WHAT IS NEEDED:
Reproduce the records from their first line through the line containing "Open the highlighted Finanzen row", swapping "watermark text" for "caption" and keeping everything else the same. Leave the pictures out of your answer.

◆ ◆ ◆ ◆

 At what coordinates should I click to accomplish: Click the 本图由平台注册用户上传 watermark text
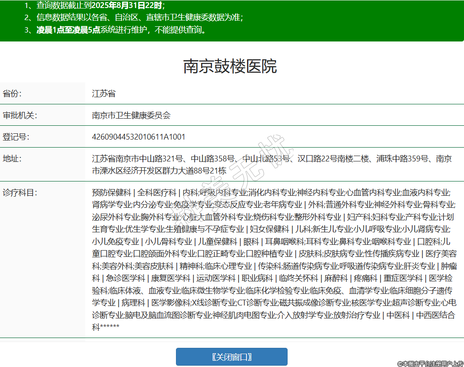click(x=430, y=363)
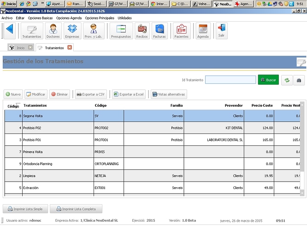307x230 pixels.
Task: Close the Tratamientos tab
Action: click(70, 47)
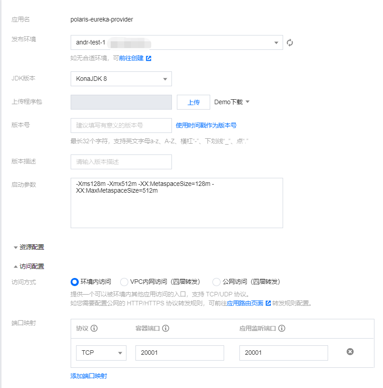
Task: Click 使用时间戳作为版本号 link
Action: (206, 125)
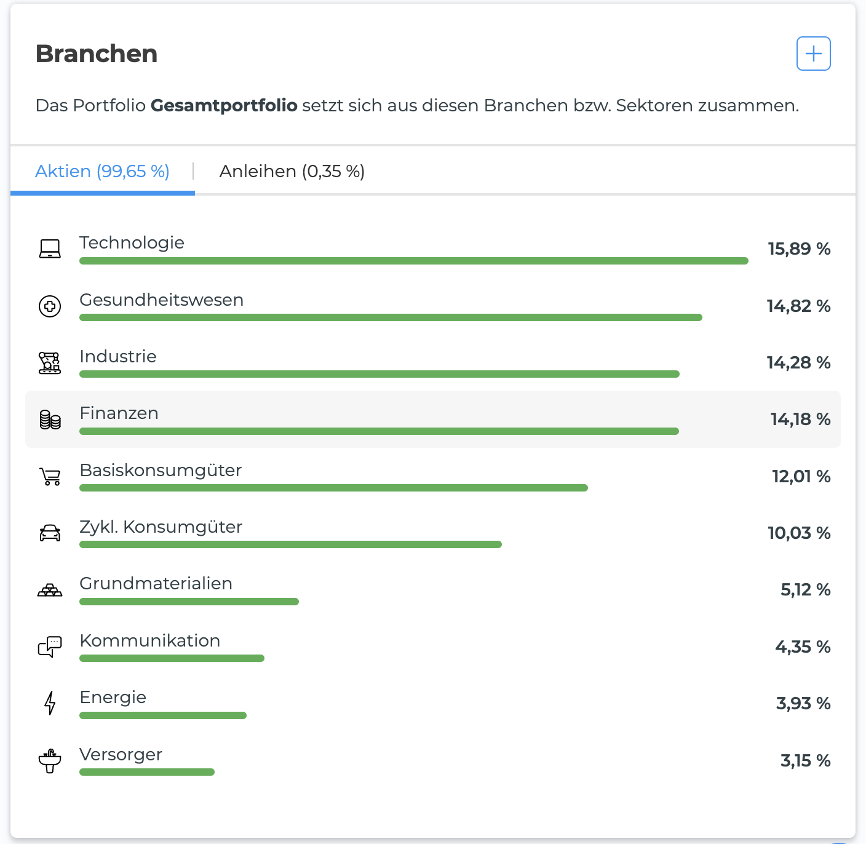Open the highlighted Finanzen row
The height and width of the screenshot is (844, 866).
(x=433, y=419)
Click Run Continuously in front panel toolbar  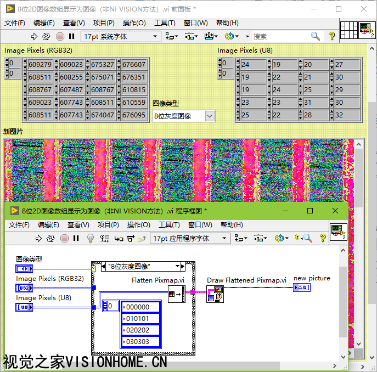coord(46,36)
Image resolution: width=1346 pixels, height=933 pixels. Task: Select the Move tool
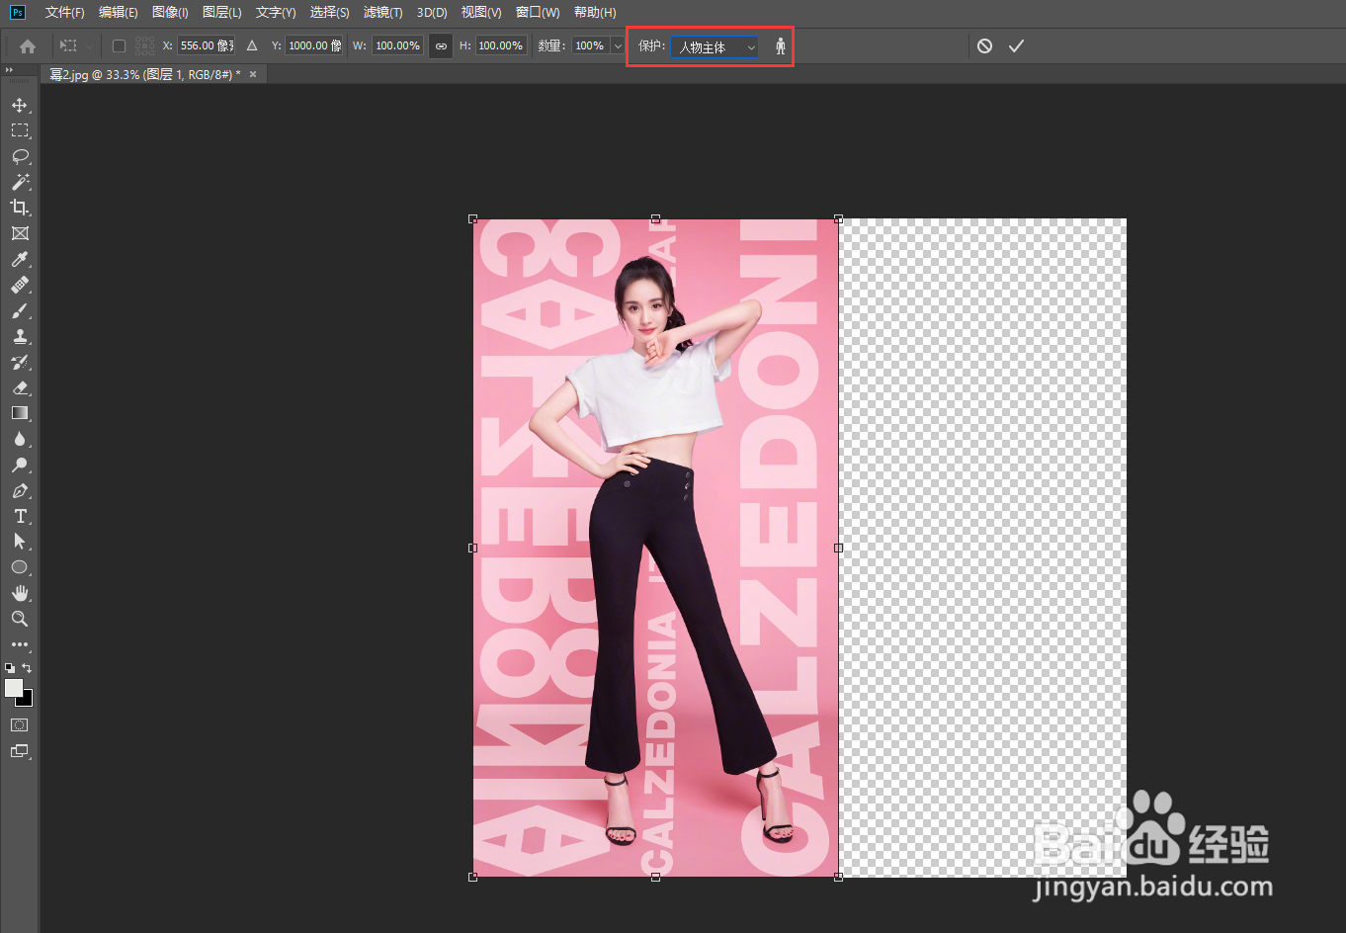pos(20,105)
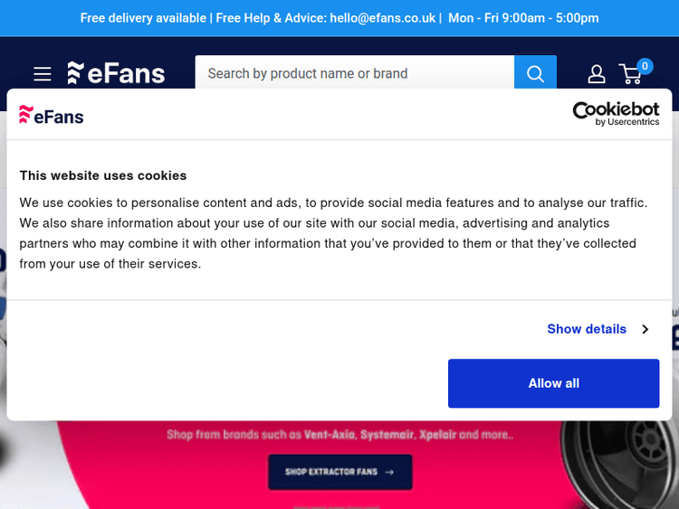Click the "This website uses cookies" heading

[103, 175]
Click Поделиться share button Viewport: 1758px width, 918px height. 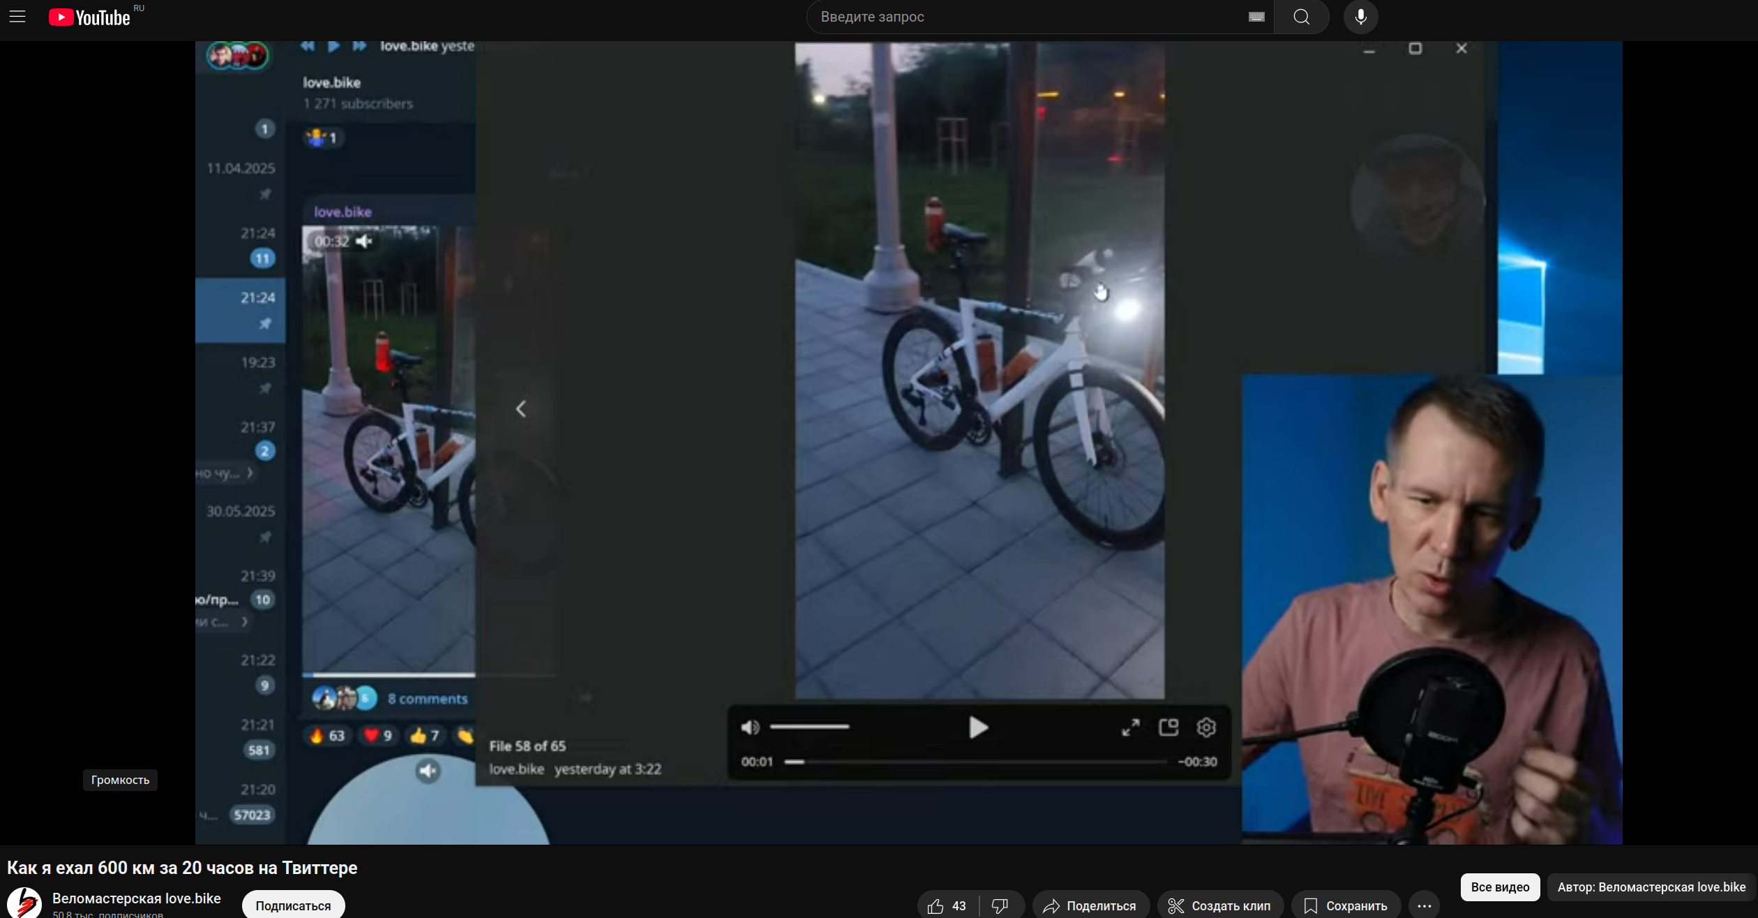pyautogui.click(x=1090, y=905)
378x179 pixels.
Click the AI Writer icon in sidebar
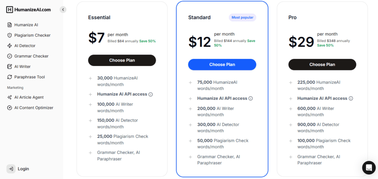(10, 67)
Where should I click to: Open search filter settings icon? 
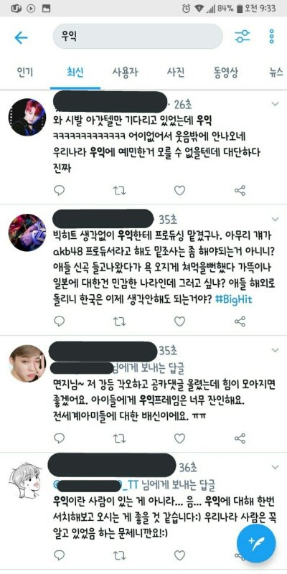click(242, 37)
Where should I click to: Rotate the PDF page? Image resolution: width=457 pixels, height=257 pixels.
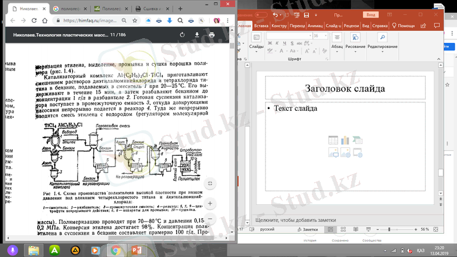[x=181, y=35]
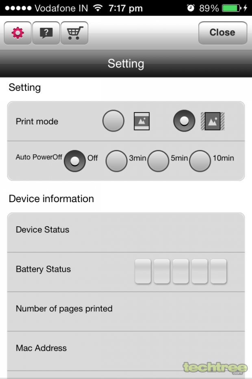Tap the borderless striped photo mode icon
Viewport: 252px width, 379px height.
213,121
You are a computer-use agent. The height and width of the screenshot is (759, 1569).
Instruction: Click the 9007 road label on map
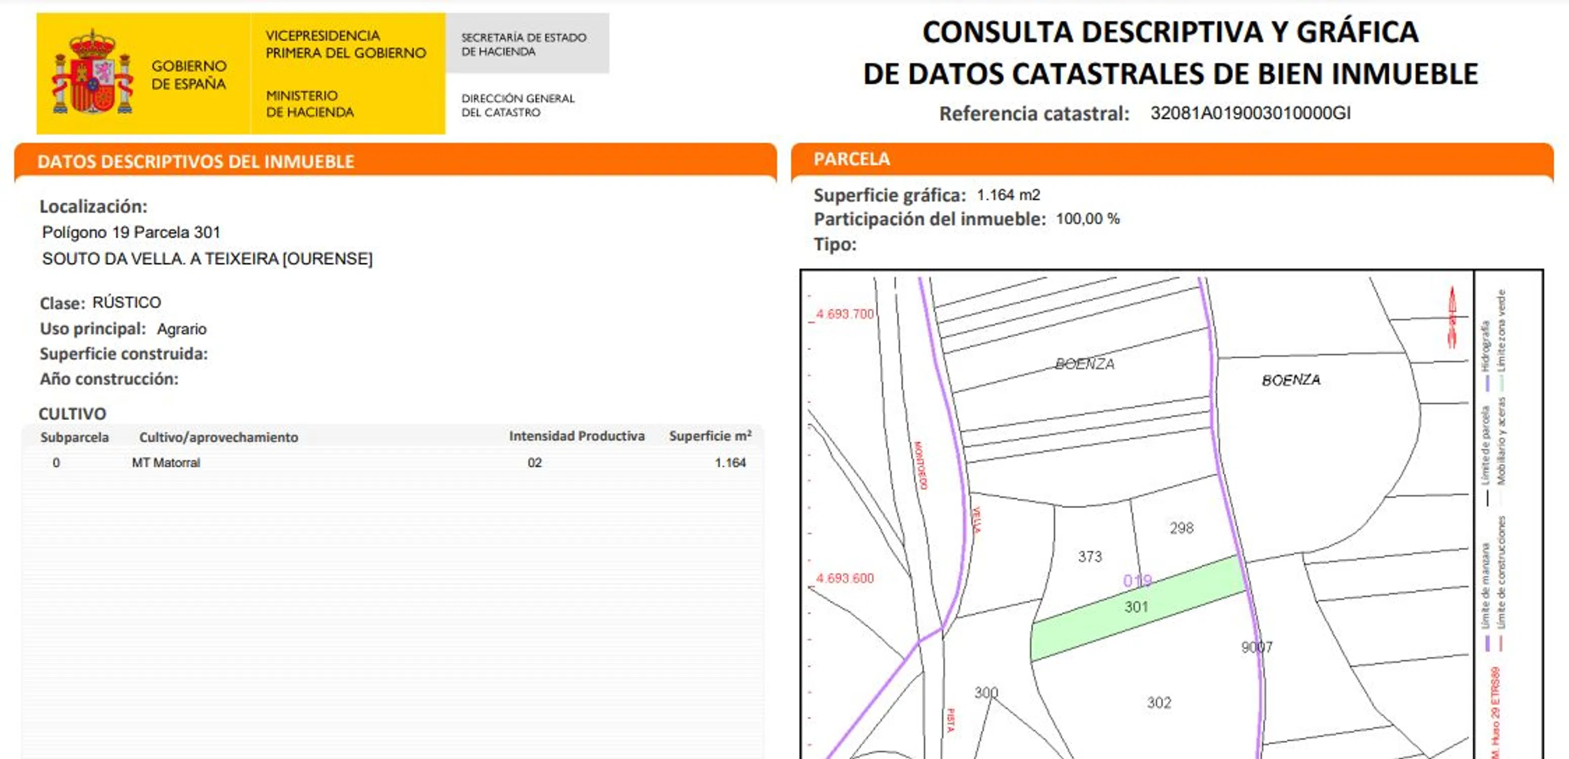click(1257, 648)
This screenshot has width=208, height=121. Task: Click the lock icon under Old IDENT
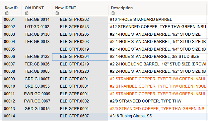pos(27,13)
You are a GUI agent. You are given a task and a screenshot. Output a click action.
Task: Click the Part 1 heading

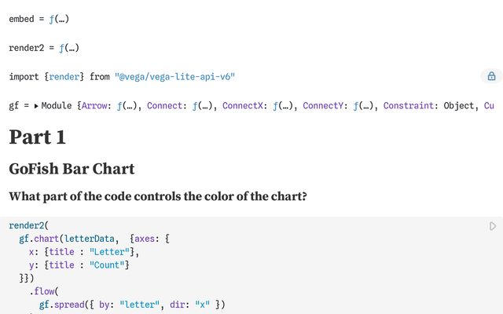click(37, 137)
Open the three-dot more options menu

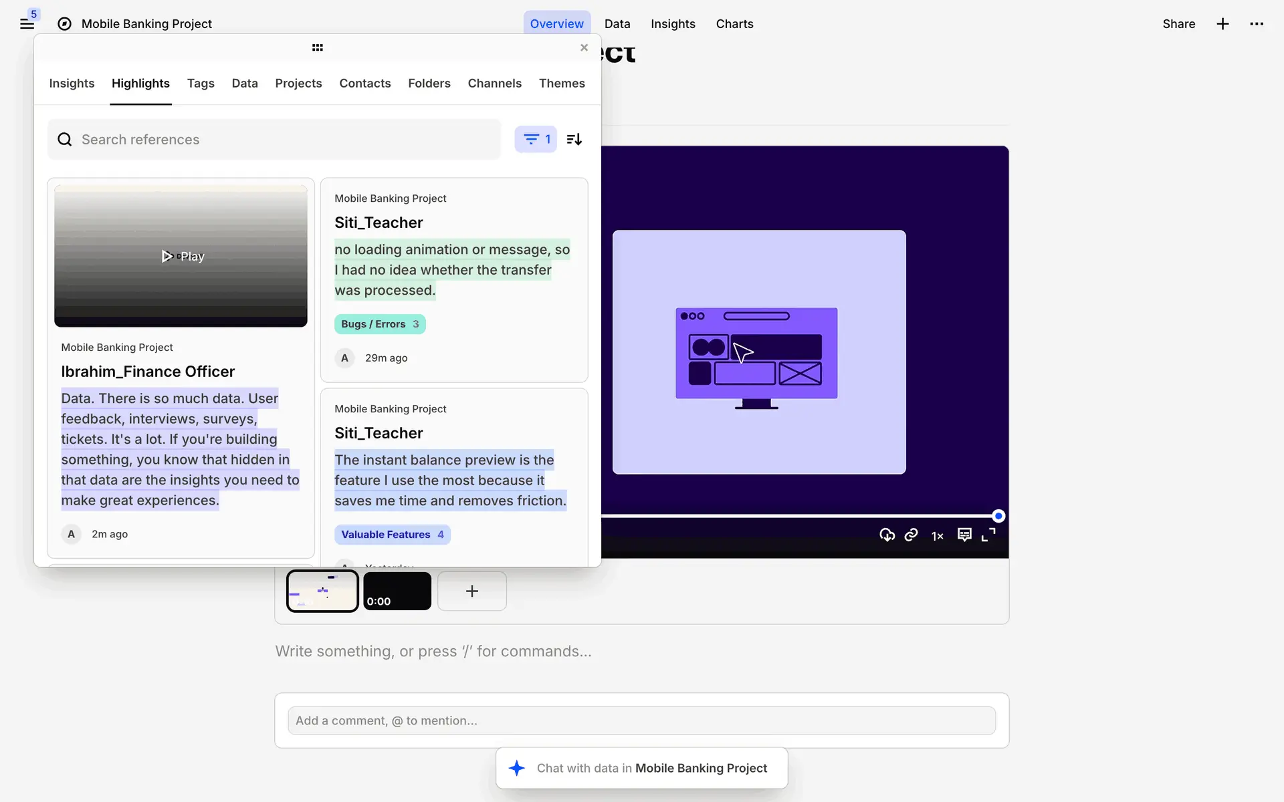point(1257,24)
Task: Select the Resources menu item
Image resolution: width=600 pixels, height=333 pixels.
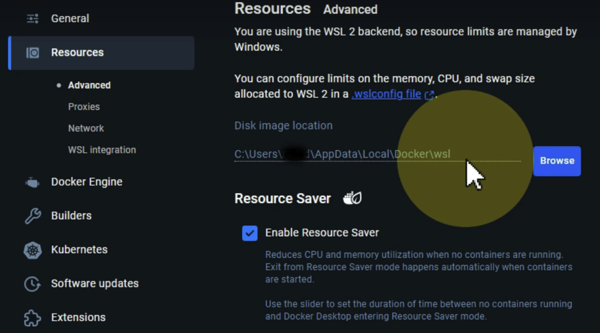Action: tap(102, 53)
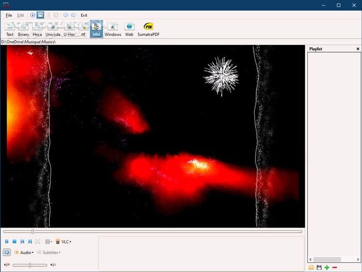This screenshot has width=362, height=272.
Task: Switch to Binary view mode
Action: tap(23, 28)
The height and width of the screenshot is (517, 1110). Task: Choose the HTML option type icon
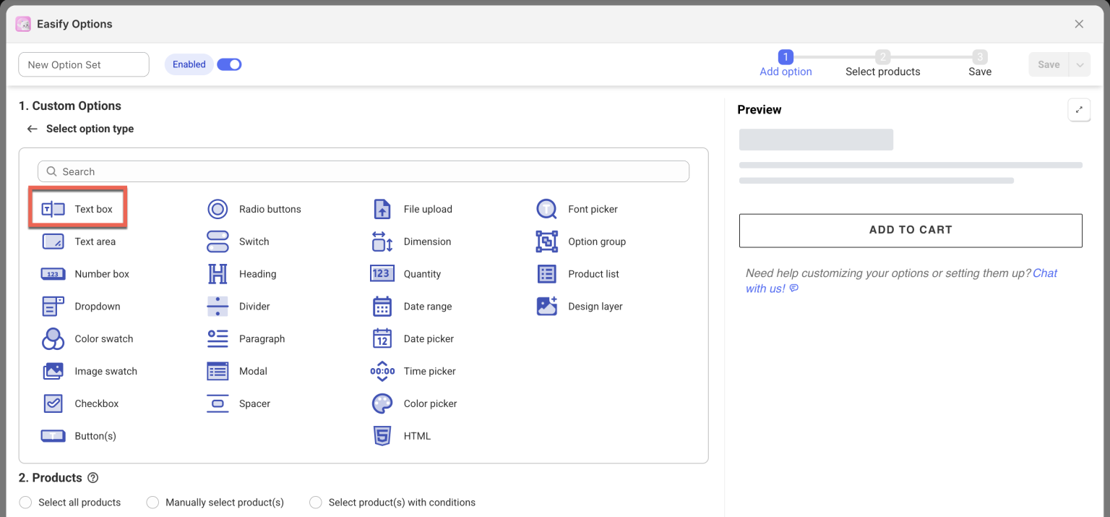[382, 436]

◆ ◆ ◆ ◆

SOLUTION BELOW:
 At what coordinates should I click to accomplish: Click the 本图由平台注册用户上传 caption
click(x=430, y=363)
307x230 pixels.
Task: Close the Tratamientos tab
Action: click(70, 47)
Task: Click 使用时间戳作为版本号 link
Action: (206, 125)
Open the highlighted Finanzen row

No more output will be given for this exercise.